Concernant le pass sanitaire et les QR codes, je suis conscient du problème des personnes électro-sensibles, même s'il ne s'agit pas d'une question clairement documentée sur le plan scientifique aujourd'hui ; les gens le rapportent et c'est cela qui est important. Je suis également sensible à l'argument selon lequel certains de vos publics ne sont pas toujours équipés de smartphones. Cela dit, et dans un premier temps, comme accompagnement de mesures de déconfinement, je pense qu'il est de l'intérêt des milieux du spectacle d'adhérer à des méthodes de traçage modernes rendues possibles par le smartphone. Il sera intéressant et important de documenter l'absence de clusters d'une part, et d'autre part, en cas de clusters, de rechercher rapidement les personnes à l'origine de la chaîne de contamination afin de comprendre ce qu'il s'est passé. Cela permettra également de ne pas jeter le discrédit sur la profession à nouveau, si des clusters non contrôlés, des « méga clusters », apparaissaient, comme cela a pu arriver par le passé, et comme cela pourrait encore arriver.

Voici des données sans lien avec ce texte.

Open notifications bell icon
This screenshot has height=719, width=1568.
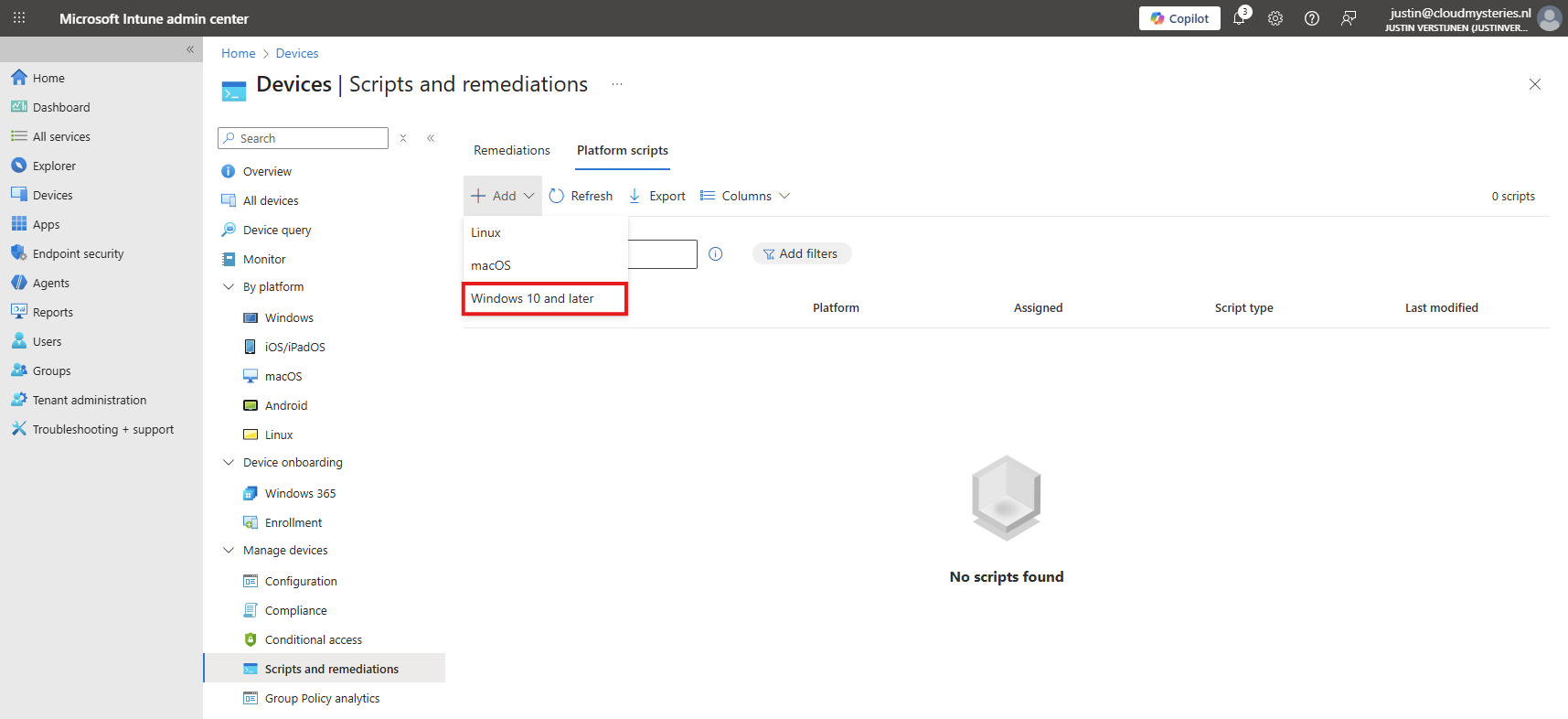(x=1239, y=18)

Je suis aussi très sensible à la question éthique dans le cas de la mise en place d'un pass vaccinal. Je crois cependant qu'il est plutôt envisagé, en France, la mise en place d'un pass sanitaire qui permettrait d'accéder à des événements, en cas d'anticorps ou de test négatif. Il est bien entendu qu'il ne devra pas s'agir d'un test coûteux comme un test PCR, mais d'un test rapide et non coûteux afin de ne pas pénaliser les personnes qui souhaiteraient assister à un spectacle.

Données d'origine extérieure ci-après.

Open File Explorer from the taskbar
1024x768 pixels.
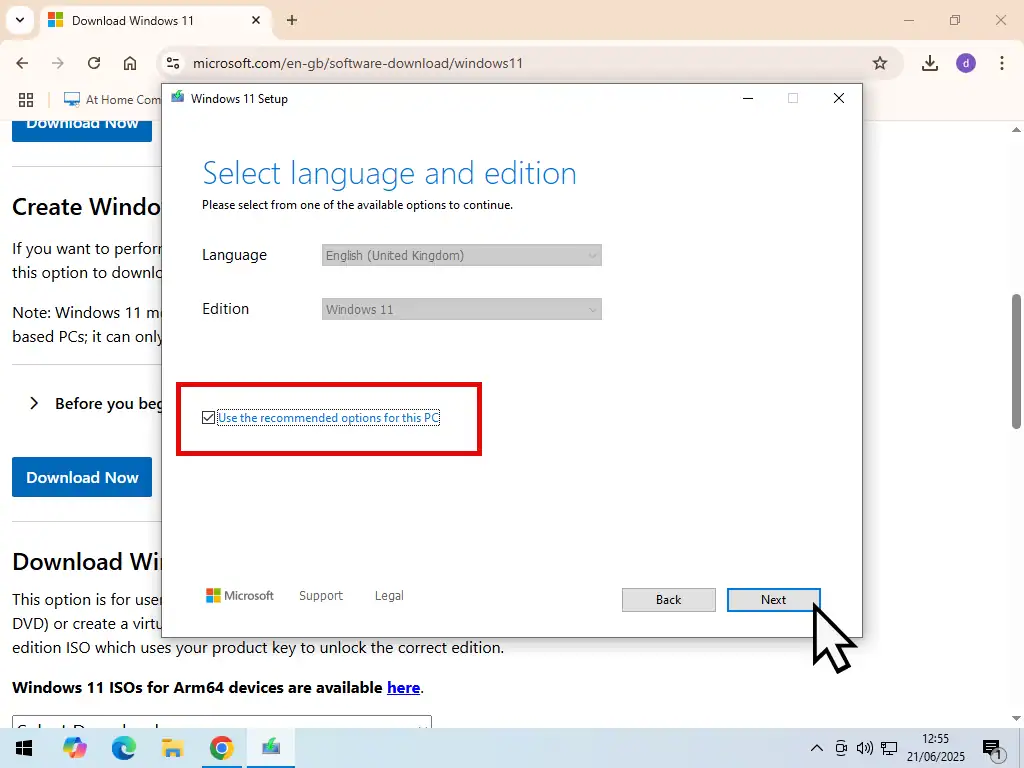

En ce qui concerne la jauge, si un taux de remplissage de 80 ou 90 % est probablement trop élevé pour les spectacles en salles à ce jour, je pense qu'il est possible d'aller au-delà de la jauge de 50 %. Pour reprendre l'exemple espagnol, à l'Opéra royal de Madrid, la jauge retenue est de 66 %. J'ignore la composition exacte de votre public, mais si on part d'une jauge de 50 % et qu'on y ajoute les personnes d'un même foyer qui sont autorisées à s'asseoir côte à côte, on remplit davantage les salles de spectacle. Vous pourriez travailler sur ce type de mécanisme, où vous acceptez que les gens qui vivent ensemble puissent être assis les uns à côté des autres, avec une distance vis-à-vis des personnes ne vivant pas dans le même foyer. Cela vous permettrait sans doute d'avoir des taux de remplissage de l'ordre de 66, voire 70 %. Il n'y a donc pas une nécessité d'être à 50 %, me semble-t-il.
Pour les salles de cinéma, on peut imaginer qu'elles puissent faire l'objet d'investissements en systèmes de ventilation. Cela leur sera, en tout état de cause, très utile dans le futur, car tous les virus respiratoires ont une composante de transmission par aérosols. Il s'agit donc d'un investissement dont les bénéfices ne se limiteront pas à la seule lutte contre la covid-19.
M. Bernard Jomier, président. - Merci beaucoup, Professeur, je pense que l'on peut dire que vous avez répondu à la question de mon collègue Roger Karoutchi sur l'espoir, et vous avez renforcé l'interrogation que j'exprime au nom de mes collègues : qu'attendons-nous ? Nous sommes dans un pays qui prend des mesures très uniformes, très générales, alors qu'avec quelques efforts d'adaptation, nous pourrions éviter l'arrêt total des activités culturelles. Ce constat pourrait être dressé dans bien d'autres domaines...
Nous poursuivrons notre travail lors de notre prochaine table ronde, et mes collègues auront certainement à l'esprit vos propos concernant les événements qui se tiennent en plein air, car nous aborderons justement spécifiquement la question des festivals. Merci à toutes et tous, en visioconférence comme en présentiel, pour vos contributions très utiles à nos travaux.
La réunion est close à 12 h 25.
Cette table ronde a fait l'objet d'une captation vidéo qui est disponible en ligne sur le site du Sénat. Le compte rendu de cette réunion sera publié ultérieurement.